Well, that’s about all I can come up with so far but I’m open to suggestions…

 

August Notes 2017

It’s that time of year when I really don’t want to be out in the garden too long due to things like heat, humidity, mosquitoes and the fact that my garden seems to become an overwhelming kind of jungle that’s much easier to ignore than attempt to subdue. The drought is officially over and now we’ve moved on to a monsoon. But that’s ok with me. Each morning smells like damp wood.

The plants are doing great, all except the tomatoes which were a complete disaster. They were looking great but then started looking sick and half chewed green tomatoes started appearing on the ground. I don’t want to sound too over dramatic but it was a bit discouraging as the larger tomatoes slowly disappeared until the only ones left were the size of cherry tomatoes. And it was utterly irritating to see a squirrel perched right in front of us eating away at the remnants of a nice big one between its little paws. This is kind of strange considering I’ve had many successful tomato harvests in the past. Maybe I shouldn’t have put out so many corn cobs during the winter. Regardless, I think, maybe, I’m done growing tomatoes, for now. At least the big juicy kind. Maybe eggplants would do better.

I’ve put together a page with galleries listing all the plants I feel are providing the most services in my garden at this time. By services I mean food and shelter for wildlife, erosion control and soil enhancement, food for me and/or some sort of benefit for everyone else. So far I’ve only included plants that don’t require soil amendments but I hope to add a page for vegetables and animals at some point.

After much deliberation, I decided to go for the slope. I guess this may not be the most attractive way to kill the sod but I can’t see that it’s worse than plastic. At least it breaks down. Anyhow I have big plans for this area. You could call it my creation, a plan that will hopefully not involve too much hacking at the ground in order to create some kind of ecologically beneficial and nice looking non weedy slope in the not too distant future.
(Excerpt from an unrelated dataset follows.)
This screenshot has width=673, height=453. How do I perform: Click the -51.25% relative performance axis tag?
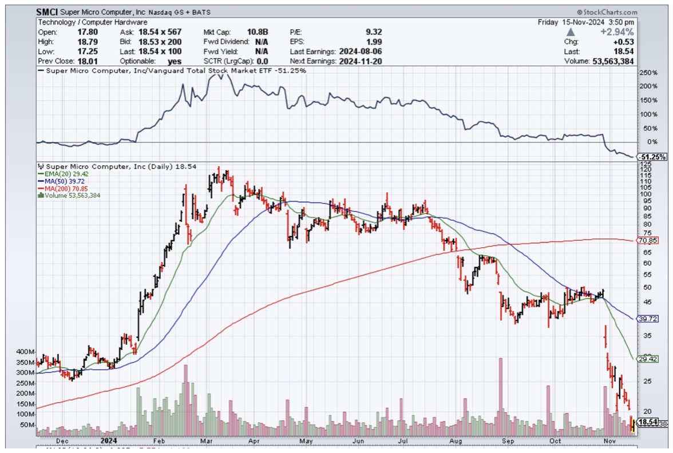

Flower from the okra plant.

I’m kind of on the fence about the okra. On the one hand it’s a beautiful plant and the rabbits or squirrels don’t bother it but on the other it doesn’t provide much in the way of a crop. I’ve noticed aphids have made themselves at home on a few plants but the plants don’t seem to be suffering because of them. I’m pleased to see goldfinches have been enjoying the aphids.

For my first fixing of the okra as a vegetable, I roasted it for about 45 minutes in olive oil. It was good and not slimy.

Fenced in sweet potatoes or you could say fenced out rabbits. You can see how scraggly common milkweed (plant on the right) gets by this time of year.

So far the rabbit fencing has worked allowing the sweet potato vines to branch out but just until they reach the fencing where the rabbits keep them neatly trimmed.

This is absolutely ridiculous I know but I’ve named our resident rabbits according to their size; Small, Medium and Large, since I can’t tell them apart and they grow too fast to bother anyway. They are very good listeners too by the way with their big ears and all. They just sit there looking at me with their nose twitching as some kind of leafy green disappears into their mouth. I’ve also named the yearly resident squirrel. Every year we have a new one and we know this because it always has some unique feature. This year it’s a skinny tail that looks like it’s been rubber banded so we call the squirrel Rubber Band Tail. We don’t have pets so I guess this is as good as it gets.

Insanely large white snakeroot plants. For some reason this picture just seems to capture the essence of August. I don’t know why.
I’m not sure why of all the milkweed plants, this monarch chose this ugly dead looking one.

Various bees are now enjoying the sneezeweed and wild marjoram but soon these insanely large white snakeroot plants will bloom and hopefully attract hordes of pollinators. Speaking of pollinators, I’ve seen plenty of monarchs and a giant black wasp named appropriately The Giant Black Wasp.

I’m just in love with this pokeweed right now as it so beautifully hides the cinder block wall. I hope my back isn’t going to pay when I have to pick all the seedlings that sprout from fallen berries in the spring. I cut down quite a few plants before the berries ripened but a catbird gave me a talking to so I stopped.

Oh, and it’s always nice to enjoy a glass of fresh Thai basil iced tea while listening to an evening concert of crickets with an occasional katydid. Cheers!